> Your goal:
Within the entries below, find every line that has the string "Select", then copy it.

====== Extracted records ======

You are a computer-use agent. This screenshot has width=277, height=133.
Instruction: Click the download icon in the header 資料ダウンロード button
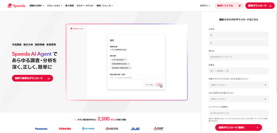coord(271,6)
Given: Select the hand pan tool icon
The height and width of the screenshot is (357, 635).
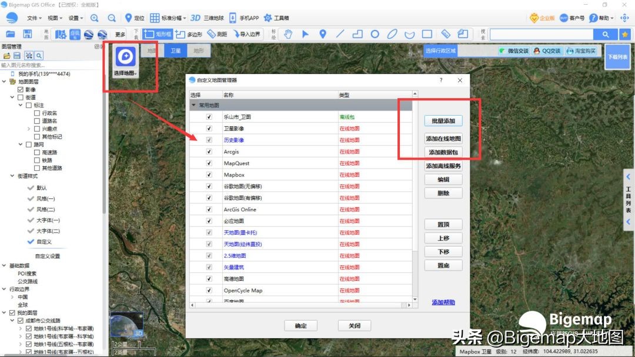Looking at the screenshot, I should [288, 34].
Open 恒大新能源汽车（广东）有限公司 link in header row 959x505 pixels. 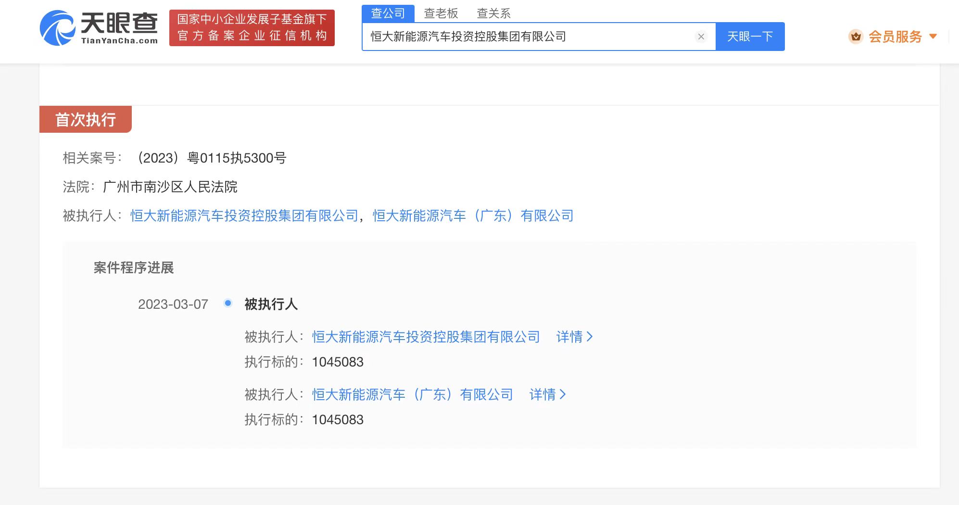point(473,216)
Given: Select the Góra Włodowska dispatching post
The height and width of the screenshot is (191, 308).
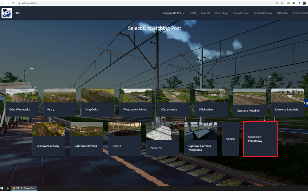Looking at the screenshot, I should [x=22, y=102].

======

> Solution below:
Given: Select the hand pan tool icon
Given: Select the Góra Włodowska dispatching post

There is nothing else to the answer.